Ama özünde aynı barbarlık var. Modern dünya, hukukun üstünlüğünü, insan haklarını ve ahlaki değerleri savunduğunu iddia ederken, bir halkın yok edilmesi planlarına nasıl bu kadar kayıtsız kalabiliyor? Bu sadece Filistinlilerin değil, insanlığın geleceğiyle ilgili bir soru.
Gazze’nin bugünkü halini bir “şans” olarak görenlerin varlığı, ahlaki çöküşün boyutlarını gözler önüne seriyor. Trump’ın damadı Jared Kushner, Gazze’nin sahil mülkünün çok değerli olduğunu ve “doğru kişilerle” bu alanın yeniden inşa edilmesi gerektiğini söylerken, binlerce insanın öldüğünü ya da sakat kaldığını unutuyor.
Çocukların bombalar altında can verdiği bir yeri, “turizm cenneti” yapma hayali kuranlar, sadece ekonomik çıkarlarla hareket eden açgözlü kapitalistler değil, aynı zamanda tarihin en karanlık sayfalarındaki figürlerden farksızdır.
Bu düşünce biçimi, bizi bir başka korkunç gerçekle yüzleştiriyor: İnsan hakları, ekonomik çıkarlar uğruna yok sayılabiliyor.
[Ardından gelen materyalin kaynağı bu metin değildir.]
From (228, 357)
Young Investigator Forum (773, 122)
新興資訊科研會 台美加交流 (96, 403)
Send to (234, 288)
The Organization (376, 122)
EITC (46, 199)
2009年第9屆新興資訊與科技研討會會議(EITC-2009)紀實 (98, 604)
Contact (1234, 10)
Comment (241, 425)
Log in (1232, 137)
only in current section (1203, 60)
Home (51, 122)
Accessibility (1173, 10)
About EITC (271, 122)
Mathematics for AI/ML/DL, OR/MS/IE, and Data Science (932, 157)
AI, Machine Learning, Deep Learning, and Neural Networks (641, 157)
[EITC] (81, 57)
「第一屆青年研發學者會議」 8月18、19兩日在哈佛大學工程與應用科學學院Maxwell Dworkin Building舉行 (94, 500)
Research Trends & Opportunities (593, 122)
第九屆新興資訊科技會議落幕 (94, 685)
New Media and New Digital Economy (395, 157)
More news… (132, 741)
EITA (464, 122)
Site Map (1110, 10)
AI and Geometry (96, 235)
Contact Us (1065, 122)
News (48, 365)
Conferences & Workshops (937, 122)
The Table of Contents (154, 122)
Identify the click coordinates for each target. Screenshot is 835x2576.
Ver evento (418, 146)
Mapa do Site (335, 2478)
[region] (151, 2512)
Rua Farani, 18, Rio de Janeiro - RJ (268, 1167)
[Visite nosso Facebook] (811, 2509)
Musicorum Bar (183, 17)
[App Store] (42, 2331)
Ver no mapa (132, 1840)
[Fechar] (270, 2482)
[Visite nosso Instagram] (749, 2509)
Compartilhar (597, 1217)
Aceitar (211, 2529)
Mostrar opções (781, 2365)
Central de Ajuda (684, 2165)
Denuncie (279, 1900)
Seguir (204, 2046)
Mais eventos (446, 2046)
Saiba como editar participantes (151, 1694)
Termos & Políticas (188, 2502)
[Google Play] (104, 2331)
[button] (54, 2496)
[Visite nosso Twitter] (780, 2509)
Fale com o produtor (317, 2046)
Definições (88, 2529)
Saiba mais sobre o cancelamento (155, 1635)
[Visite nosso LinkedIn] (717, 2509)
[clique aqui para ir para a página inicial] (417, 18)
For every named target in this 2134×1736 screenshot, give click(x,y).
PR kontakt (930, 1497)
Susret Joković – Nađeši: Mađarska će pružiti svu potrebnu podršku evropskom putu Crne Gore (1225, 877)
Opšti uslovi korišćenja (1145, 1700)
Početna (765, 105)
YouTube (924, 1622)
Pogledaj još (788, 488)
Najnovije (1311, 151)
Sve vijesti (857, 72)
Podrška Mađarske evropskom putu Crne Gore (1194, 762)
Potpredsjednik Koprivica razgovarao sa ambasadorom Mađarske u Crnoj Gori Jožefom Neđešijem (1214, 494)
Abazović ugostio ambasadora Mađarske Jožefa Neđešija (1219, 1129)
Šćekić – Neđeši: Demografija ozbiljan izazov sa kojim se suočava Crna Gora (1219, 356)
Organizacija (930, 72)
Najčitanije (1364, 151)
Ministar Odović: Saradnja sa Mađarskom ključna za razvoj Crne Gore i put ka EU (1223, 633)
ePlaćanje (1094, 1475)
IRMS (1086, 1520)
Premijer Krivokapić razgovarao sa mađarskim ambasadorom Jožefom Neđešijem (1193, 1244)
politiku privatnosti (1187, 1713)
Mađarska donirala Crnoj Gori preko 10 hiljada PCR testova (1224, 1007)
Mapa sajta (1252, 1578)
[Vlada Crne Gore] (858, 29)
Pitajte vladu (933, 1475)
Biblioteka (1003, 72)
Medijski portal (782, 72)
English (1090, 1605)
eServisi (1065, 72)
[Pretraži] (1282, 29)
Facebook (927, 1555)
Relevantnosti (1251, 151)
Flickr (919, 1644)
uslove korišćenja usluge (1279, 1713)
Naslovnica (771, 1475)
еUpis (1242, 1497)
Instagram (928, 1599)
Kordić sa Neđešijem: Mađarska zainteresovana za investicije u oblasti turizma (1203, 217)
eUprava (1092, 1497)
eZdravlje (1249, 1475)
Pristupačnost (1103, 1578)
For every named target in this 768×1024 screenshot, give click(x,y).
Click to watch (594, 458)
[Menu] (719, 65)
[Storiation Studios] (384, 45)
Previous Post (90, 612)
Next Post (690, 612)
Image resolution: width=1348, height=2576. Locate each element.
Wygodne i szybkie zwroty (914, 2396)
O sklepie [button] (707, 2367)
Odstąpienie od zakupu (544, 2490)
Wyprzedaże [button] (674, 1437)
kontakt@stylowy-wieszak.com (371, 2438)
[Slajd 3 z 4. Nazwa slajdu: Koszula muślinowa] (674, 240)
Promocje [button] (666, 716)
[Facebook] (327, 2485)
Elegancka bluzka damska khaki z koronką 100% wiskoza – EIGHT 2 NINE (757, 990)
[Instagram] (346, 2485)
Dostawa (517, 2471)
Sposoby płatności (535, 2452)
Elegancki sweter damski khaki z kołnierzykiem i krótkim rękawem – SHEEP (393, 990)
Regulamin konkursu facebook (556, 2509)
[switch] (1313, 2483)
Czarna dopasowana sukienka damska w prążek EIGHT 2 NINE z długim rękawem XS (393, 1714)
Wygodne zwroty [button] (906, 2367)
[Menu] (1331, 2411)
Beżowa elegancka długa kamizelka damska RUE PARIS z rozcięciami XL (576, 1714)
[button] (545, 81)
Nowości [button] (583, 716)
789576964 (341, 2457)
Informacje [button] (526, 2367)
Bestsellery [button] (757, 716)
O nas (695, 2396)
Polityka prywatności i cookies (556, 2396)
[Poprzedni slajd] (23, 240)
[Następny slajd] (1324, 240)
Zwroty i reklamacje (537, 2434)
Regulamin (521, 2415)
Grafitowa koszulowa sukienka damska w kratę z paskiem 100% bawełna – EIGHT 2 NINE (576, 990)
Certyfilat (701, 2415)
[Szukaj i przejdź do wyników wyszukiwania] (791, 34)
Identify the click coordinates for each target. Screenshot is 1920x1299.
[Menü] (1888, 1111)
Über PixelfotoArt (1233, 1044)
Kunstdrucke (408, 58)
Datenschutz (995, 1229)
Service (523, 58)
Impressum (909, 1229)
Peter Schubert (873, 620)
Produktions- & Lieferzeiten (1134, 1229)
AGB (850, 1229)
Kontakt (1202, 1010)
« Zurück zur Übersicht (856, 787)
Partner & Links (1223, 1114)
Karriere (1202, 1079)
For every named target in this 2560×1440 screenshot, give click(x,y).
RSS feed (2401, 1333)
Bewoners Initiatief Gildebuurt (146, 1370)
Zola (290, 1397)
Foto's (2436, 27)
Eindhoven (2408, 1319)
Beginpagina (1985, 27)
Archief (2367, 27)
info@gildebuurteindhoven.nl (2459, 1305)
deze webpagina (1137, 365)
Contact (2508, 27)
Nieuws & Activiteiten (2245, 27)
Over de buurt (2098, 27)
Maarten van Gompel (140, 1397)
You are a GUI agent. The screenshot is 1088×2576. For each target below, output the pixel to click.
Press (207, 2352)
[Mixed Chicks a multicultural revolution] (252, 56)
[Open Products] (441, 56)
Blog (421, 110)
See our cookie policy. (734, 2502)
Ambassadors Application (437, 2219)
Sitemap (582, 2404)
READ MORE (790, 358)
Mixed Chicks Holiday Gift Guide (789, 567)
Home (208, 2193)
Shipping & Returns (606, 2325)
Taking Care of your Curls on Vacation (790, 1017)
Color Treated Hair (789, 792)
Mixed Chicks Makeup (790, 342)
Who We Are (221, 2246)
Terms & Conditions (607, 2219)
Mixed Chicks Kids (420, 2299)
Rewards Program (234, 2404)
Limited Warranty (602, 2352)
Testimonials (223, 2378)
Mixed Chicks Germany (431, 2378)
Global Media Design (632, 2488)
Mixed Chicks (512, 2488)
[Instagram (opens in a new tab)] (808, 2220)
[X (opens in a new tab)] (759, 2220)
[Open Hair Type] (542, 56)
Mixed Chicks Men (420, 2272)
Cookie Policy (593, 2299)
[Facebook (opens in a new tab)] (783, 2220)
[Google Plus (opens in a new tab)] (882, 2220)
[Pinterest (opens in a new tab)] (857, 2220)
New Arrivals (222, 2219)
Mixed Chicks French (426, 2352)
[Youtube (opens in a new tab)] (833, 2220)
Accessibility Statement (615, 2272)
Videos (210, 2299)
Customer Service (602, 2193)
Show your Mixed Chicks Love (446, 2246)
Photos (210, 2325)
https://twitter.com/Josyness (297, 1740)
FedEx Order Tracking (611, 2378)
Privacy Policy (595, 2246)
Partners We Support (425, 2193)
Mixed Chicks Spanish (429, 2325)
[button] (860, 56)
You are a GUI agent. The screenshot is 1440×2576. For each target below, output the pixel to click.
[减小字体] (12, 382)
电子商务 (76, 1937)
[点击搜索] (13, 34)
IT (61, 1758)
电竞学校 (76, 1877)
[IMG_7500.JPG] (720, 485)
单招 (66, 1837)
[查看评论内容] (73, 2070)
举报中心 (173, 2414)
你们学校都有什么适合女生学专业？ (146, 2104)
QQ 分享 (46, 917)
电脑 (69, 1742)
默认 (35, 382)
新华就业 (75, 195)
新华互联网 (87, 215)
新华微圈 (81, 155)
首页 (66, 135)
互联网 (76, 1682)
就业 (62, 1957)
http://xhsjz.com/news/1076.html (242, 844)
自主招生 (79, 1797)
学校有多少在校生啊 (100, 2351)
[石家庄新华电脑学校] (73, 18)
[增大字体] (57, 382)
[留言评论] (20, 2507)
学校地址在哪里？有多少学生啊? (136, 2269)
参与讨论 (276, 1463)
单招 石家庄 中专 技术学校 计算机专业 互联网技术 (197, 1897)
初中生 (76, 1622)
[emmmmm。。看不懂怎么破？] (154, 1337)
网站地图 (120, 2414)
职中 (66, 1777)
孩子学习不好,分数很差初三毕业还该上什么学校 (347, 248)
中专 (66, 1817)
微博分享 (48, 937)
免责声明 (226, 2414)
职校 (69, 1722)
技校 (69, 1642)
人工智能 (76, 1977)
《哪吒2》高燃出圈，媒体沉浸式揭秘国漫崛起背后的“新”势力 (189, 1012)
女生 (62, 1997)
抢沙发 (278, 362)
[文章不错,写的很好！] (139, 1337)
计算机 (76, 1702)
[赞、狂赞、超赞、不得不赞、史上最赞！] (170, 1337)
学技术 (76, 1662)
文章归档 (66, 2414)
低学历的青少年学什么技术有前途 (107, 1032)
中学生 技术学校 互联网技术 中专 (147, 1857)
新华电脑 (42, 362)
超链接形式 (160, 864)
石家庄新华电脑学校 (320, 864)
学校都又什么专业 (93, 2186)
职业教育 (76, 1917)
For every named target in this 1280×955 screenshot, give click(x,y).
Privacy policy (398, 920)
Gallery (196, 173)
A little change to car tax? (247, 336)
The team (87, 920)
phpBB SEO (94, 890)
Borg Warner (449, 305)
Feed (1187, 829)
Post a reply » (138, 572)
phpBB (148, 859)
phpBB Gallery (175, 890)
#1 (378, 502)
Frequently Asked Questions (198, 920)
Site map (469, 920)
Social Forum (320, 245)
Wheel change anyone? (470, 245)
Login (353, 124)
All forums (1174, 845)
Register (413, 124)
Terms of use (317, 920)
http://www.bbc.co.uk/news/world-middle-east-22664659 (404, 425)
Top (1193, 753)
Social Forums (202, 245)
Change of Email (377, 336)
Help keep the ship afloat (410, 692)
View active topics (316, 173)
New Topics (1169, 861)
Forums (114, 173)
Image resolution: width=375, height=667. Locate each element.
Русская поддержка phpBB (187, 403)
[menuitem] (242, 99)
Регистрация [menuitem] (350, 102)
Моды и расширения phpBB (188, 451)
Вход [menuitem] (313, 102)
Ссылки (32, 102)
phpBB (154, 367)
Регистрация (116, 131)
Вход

Trump ve onun gibi düşünenler, sadece Gazze için değil, dünyanın herhangi bir bölgesi için de aynı şeyi yapabilecek zihniyette.
Bugün Gazze, yarın başka bir yer…
VİCDANIN ÇÖKÜŞÜ
Bugün Gazze’de önerilen plan, dünya için bir uyarı. Eğer bu model kabul edilirse, savaşın ve yıkımın olduğu her yerde “yeniden yerleştirme” adı altında zorunlu göçler meşrulaştırılabilir.
“Burada yaşamak için çok fazla acı var, o yüzden insanları taşıyalım.” demek, 21. yüzyıl emperyalizminin en sofistike ama en zalim formu.
Uluslararası hukuk açıkça belirtiyor: Zorla yerinden etme, etnik temizliktir. Ama Trump gibi liderler için yasalar sadece işlerine geldiği zaman geçerli. Onlar için kurallar, güçlünün yazdığı ve istediği gibi yorumladığı birer araçtan ibaret.
Gazze’de yaşananlar, sadece bir halkın trajedisi değil, insanlığın da ahlaki bir çöküşü. Eğer dünya, bu zorla yerinden etme planına karşı yeterince ses çıkarmazsa, insanlık bir kere daha ölmüştür.
Bugün Filistinliler için “güzel bir alan” yaratma adı altında yapılanlar, yarın başka halkların başına gelebilir.
Gazze’nin tarihi, kanla ve acıyla yazıldı. O tarihi silmek isteyenlere karşı direnmek, yalnızca Filistinliler için değil, insanlık onuru için zorunluluk. Çünkü insanlık, en çok da zalimlere karşı durabildiği zaman insanlıktır.